私は、今日まで男性が主導してきた世界の実情を一言で言うと、闘争と罪悪の歴史であると結論を下さざるを得ません。ですから人類は、このような罪悪と闘争の世界から解放される、善と平和が満ちあふれる幸福な世界を夢見てきたのではないでしょうか。
人類を子女として造られた創造主の神様がいらっしゃるならば、人類が今日まで数千年間戦争と罪悪の中で、どうにもなすすべがなく苦しんできたその現場を見つめながら、人類を救援する方策を講じずにはおられませんでした。それがすなわち、宗教による人類救援の摂理です。
私は宗教指導者として、宗教による神様の救援摂理だけが人類に残された最後のただ一つの希望であることを説いてきました。有史以来今日まで、数多くの偉人や英雄たちが身命を賭して努力してきましたが、戦争と罪悪の世界は一度も根本的に変化したことがありませんでした。すなわち、政治的や経済的な方法によってはこの罪悪世界を変える道はないのです。
それは今日、世界的な強大国であり先進国だと自負する国々の現実を見れば、あまりにも明白な事実です。道徳の退廃は、人類の未来を脅かしています。不倫と退廃は、家庭の存立基台までも破壊してしまいました。経済的な富に比例して、道義の退廃と性道徳の乱れ、麻薬の拡散は深刻な事態に至っています。人類は、今やこの性的退廃という持病のような一番の罪悪からいかにして逃れるかという問題に直面しています。このような退廃の沼から人類を救援する道は、政治や経済、軍事力によっては不可能なのです。
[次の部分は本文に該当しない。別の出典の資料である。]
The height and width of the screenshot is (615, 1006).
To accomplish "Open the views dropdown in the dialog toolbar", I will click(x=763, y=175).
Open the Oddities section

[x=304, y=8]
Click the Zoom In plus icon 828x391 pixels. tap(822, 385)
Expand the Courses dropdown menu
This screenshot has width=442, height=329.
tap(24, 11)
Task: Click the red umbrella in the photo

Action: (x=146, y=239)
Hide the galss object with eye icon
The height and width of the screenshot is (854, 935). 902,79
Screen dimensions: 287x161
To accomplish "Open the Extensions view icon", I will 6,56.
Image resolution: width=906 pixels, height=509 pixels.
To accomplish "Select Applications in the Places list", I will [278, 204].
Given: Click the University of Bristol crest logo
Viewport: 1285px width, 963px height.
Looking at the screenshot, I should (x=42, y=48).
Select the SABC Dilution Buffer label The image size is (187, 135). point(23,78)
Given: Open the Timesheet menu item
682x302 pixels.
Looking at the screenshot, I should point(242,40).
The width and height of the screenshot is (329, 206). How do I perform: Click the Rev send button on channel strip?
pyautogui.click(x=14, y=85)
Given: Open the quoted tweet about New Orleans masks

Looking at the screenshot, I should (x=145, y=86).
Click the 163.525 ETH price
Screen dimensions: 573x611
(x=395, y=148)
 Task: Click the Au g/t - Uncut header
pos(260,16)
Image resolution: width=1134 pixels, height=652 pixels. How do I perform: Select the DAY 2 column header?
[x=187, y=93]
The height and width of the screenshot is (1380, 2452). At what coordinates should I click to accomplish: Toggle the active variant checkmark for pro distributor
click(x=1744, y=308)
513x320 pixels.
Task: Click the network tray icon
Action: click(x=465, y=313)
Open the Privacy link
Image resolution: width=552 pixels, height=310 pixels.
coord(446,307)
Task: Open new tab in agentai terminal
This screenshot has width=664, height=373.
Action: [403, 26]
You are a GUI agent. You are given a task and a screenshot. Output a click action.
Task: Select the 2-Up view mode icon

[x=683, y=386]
女性連合の会員の皆様、そして各国の代表の皆様。今から七十二年前、私が生まれた一九二〇年の頃、韓国は日帝の植民地下にありました。そのとき私は、強大国に蹂躙される弱小民族の苦痛と悲しみがいかなるものかを骨身にしみて体験しました。青少年時代だったその当時の私は、この悲惨な戦争と罪悪の世界を救援する道とは何であるかを深刻に悩まざるを得ませんでした。結論は、政治や軍事、または経済力による救援は表面的、一時的なものにすぎず、宗教による救援だけが根本的な道であることを悟ったのです。
なぜなら、宗教を通じた神様の救援摂理は、悪のサタン勢力が奪っていったすべての所有権を、反対を受けながら取り戻す戦略だからです。悪の勢力は善を打ちながら滅んでいき、善は打たれながら悪を自然屈伏させるというのが、宗教による解決方法なのです。そのようにして私は、十代の青少年時代以降、今日まで六十年以上の間、ただ一つの道である宗教的真理の悟りと教え、その実践運動に全生涯を捧げてきました。今や私の解き明かした真理の大系である「統一原理」は、全世界百六十ヵ国以上に広がっており、その中には共産国家だったソ連や東ヨーロッパはもちろん、北朝鮮の地にも急速に伝播されているばかりでなく、イスラーム圏である中東地域にも多くの信徒が生まれつつあります。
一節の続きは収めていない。